▶ Selection
■ ■ ■ ■
Saturday, January 17, 2009 

Ceasefire, weekend links and an extended worst tabloid article of the weekend.

As expected, Israel has announced a "unilateral" ceasefire. The thinking behind this is clear: never again will Israel accept a humiliating peace like that two years ago in Lebanon, making deals and coming out looking the loser. Instead they'll hold their head up high, having done what any other country under 8 years of rocket fire would, treating civilians with silk gloves and Hamas with an iron first. What's more, if Hamas then breaches this kind ceasefire, they'll be the ones betraying their own citizens when Israel has to respond.
■ ■ ■ ■
▶ Information shown

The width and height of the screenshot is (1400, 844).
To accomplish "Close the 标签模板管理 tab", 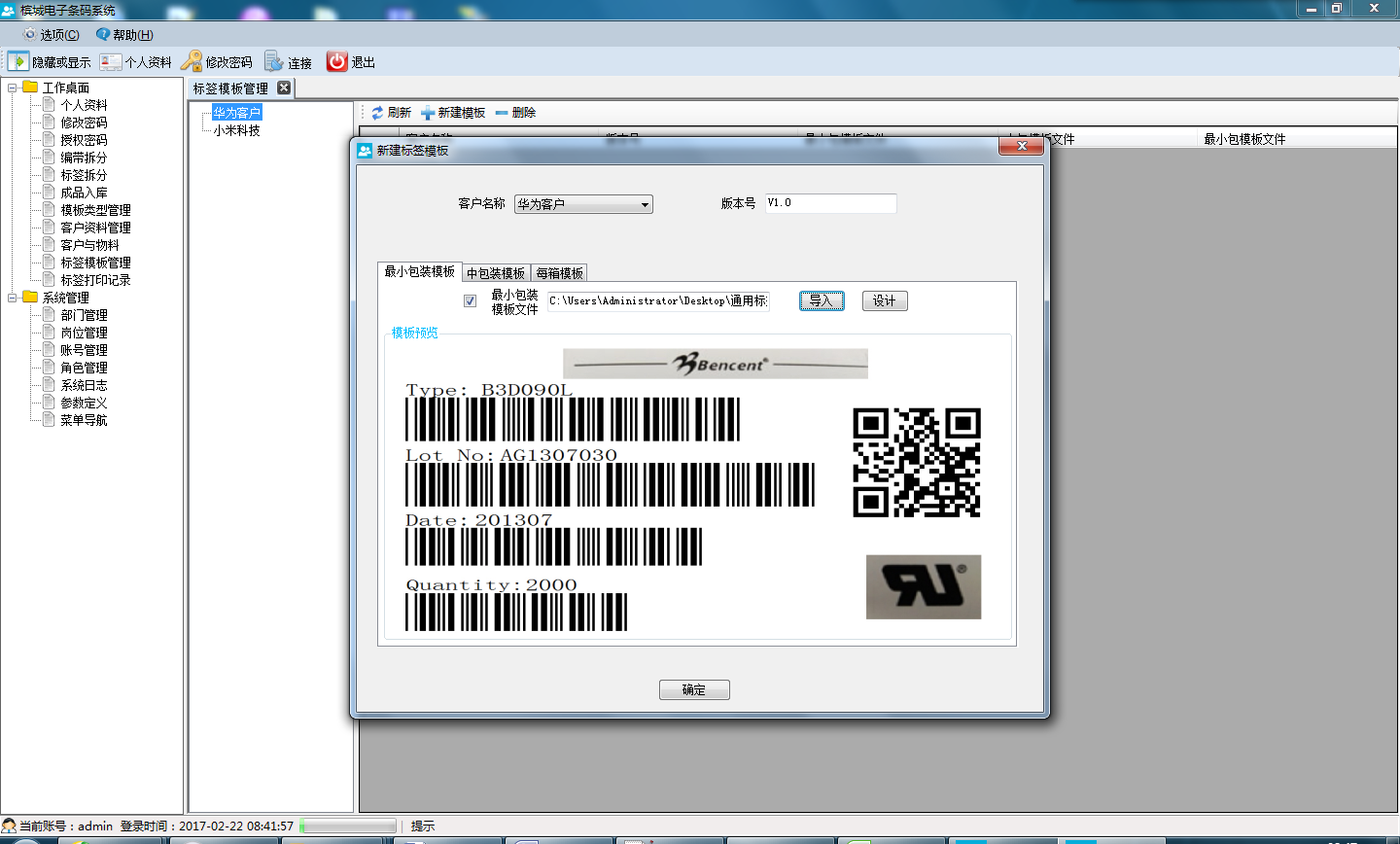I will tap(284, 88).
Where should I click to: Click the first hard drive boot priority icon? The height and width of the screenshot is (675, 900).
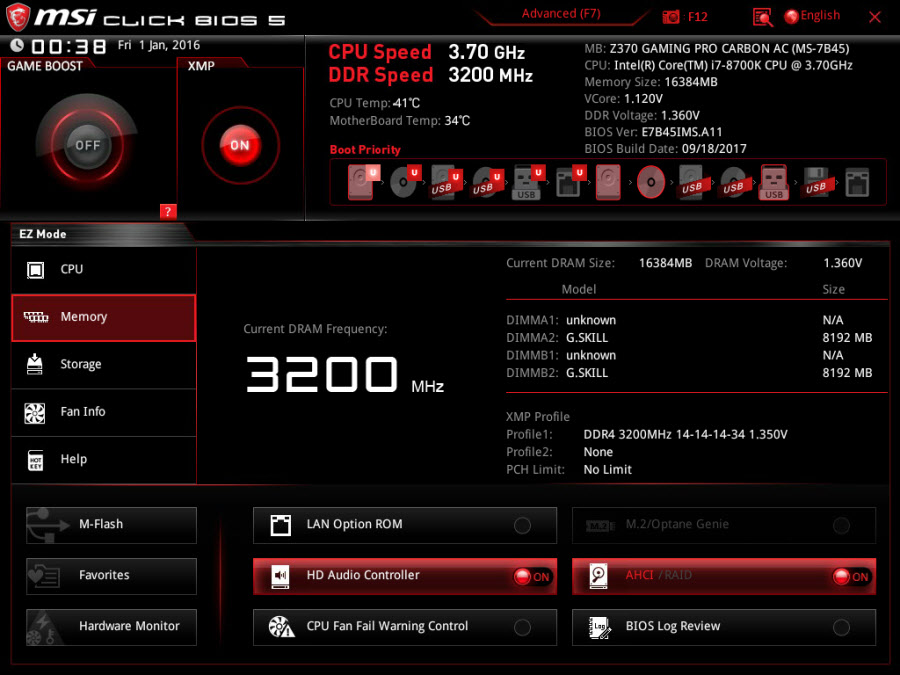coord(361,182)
■ ■ ■ ■
▶ Challenges
1. According to the ceasefire post, what kind of ceasefire has Israel announced?
2. Reproduce the ceasefire post from "Ceasefire, weekend links" to "has to respond.".

▶ Responses to the tasks
1. A "unilateral" ceasefire.

2.
Ceasefire, weekend links and an extended worst tabloid article of the weekend.

As expected, Israel has announced a "unilateral" ceasefire. The thinking behind this is clear: never again will Israel accept a humiliating peace like that two years ago in Lebanon, making deals and coming out looking the loser. Instead they'll hold their head up high, having done what any other country under 8 years of rocket fire would, treating civilians with silk gloves and Hamas with an iron first. What's more, if Hamas then breaches this kind ceasefire, they'll be the ones betraying their own citizens when Israel has to respond.